Top of EXTRACTED RECORDS

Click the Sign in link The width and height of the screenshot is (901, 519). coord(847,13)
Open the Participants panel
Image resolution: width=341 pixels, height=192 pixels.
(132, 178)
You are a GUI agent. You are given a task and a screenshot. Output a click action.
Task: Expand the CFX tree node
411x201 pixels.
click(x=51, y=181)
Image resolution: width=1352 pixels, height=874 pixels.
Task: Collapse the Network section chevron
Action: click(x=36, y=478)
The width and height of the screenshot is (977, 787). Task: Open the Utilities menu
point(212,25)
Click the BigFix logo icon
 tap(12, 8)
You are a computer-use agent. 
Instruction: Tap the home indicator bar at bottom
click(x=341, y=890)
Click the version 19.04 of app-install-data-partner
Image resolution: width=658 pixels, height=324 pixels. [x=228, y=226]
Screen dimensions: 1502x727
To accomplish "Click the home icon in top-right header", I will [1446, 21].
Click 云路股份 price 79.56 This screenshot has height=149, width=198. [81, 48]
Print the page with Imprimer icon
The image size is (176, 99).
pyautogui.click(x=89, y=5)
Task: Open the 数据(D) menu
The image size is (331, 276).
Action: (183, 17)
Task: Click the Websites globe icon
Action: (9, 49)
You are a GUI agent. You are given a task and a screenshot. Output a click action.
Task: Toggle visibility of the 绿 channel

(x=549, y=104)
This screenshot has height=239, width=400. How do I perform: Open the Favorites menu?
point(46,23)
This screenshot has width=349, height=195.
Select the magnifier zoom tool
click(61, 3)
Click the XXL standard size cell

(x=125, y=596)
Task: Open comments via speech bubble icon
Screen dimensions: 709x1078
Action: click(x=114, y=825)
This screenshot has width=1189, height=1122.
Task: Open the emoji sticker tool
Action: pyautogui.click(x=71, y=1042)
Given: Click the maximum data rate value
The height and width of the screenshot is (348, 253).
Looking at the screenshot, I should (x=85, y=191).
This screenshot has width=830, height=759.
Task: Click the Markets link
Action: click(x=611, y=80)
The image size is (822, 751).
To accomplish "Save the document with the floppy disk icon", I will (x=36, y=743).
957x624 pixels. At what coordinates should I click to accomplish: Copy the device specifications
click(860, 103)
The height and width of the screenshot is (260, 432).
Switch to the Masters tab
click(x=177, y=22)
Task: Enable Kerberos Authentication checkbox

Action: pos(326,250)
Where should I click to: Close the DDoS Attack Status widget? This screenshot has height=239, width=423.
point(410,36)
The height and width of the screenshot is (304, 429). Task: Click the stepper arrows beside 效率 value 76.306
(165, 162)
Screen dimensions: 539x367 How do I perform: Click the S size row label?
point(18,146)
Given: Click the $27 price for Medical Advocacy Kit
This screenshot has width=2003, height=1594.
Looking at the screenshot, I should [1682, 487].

Bottom of EXTRACTED RECORDS

### WORK INSTRUCTIONS
A faithful, word-for-word transcription of the data above is required.

### WRITTEN RESPONSE
Click the Sign in link The width and height of the screenshot is (901, 519). coord(847,13)
Open the Participants panel
Image resolution: width=341 pixels, height=192 pixels.
(132, 178)
You are a GUI agent. You are given a task and a screenshot. Output a click action.
Task: Expand the CFX tree node
411x201 pixels.
click(x=51, y=181)
Image resolution: width=1352 pixels, height=874 pixels.
Task: Collapse the Network section chevron
Action: click(x=36, y=478)
The width and height of the screenshot is (977, 787). Task: Open the Utilities menu
point(212,25)
Click the BigFix logo icon
 tap(12, 8)
You are a computer-use agent. 
Instruction: Tap the home indicator bar at bottom
click(x=341, y=890)
Click the version 19.04 of app-install-data-partner
Image resolution: width=658 pixels, height=324 pixels. [x=228, y=226]
Screen dimensions: 1502x727
To accomplish "Click the home icon in top-right header", I will [1446, 21].
Click 云路股份 price 79.56 This screenshot has height=149, width=198. [81, 48]
Print the page with Imprimer icon
The image size is (176, 99).
pyautogui.click(x=89, y=5)
Task: Open the 数据(D) menu
The image size is (331, 276).
Action: (183, 17)
Task: Click the Websites globe icon
Action: (9, 49)
You are a GUI agent. You are given a task and a screenshot. Output a click action.
Task: Toggle visibility of the 绿 channel

(x=549, y=104)
This screenshot has height=239, width=400. How do I perform: Open the Favorites menu?
point(46,23)
This screenshot has width=349, height=195.
Select the magnifier zoom tool
click(61, 3)
Click the XXL standard size cell

(x=125, y=596)
Task: Open comments via speech bubble icon
Screen dimensions: 709x1078
Action: click(x=114, y=825)
This screenshot has width=1189, height=1122.
Task: Open the emoji sticker tool
Action: pyautogui.click(x=71, y=1042)
Given: Click the maximum data rate value
The height and width of the screenshot is (348, 253).
Looking at the screenshot, I should (x=85, y=191).
This screenshot has width=830, height=759.
Task: Click the Markets link
Action: click(x=611, y=80)
The image size is (822, 751).
To accomplish "Save the document with the floppy disk icon", I will (x=36, y=743).
957x624 pixels. At what coordinates should I click to accomplish: Copy the device specifications
click(860, 103)
The height and width of the screenshot is (260, 432).
Switch to the Masters tab
click(x=177, y=22)
Task: Enable Kerberos Authentication checkbox

Action: pos(326,250)
Where should I click to: Close the DDoS Attack Status widget? This screenshot has height=239, width=423.
point(410,36)
The height and width of the screenshot is (304, 429). Task: Click the stepper arrows beside 效率 value 76.306
(165, 162)
Screen dimensions: 539x367 How do I perform: Click the S size row label?
point(18,146)
Given: Click the $27 price for Medical Advocacy Kit
This screenshot has width=2003, height=1594.
Looking at the screenshot, I should [1682, 487].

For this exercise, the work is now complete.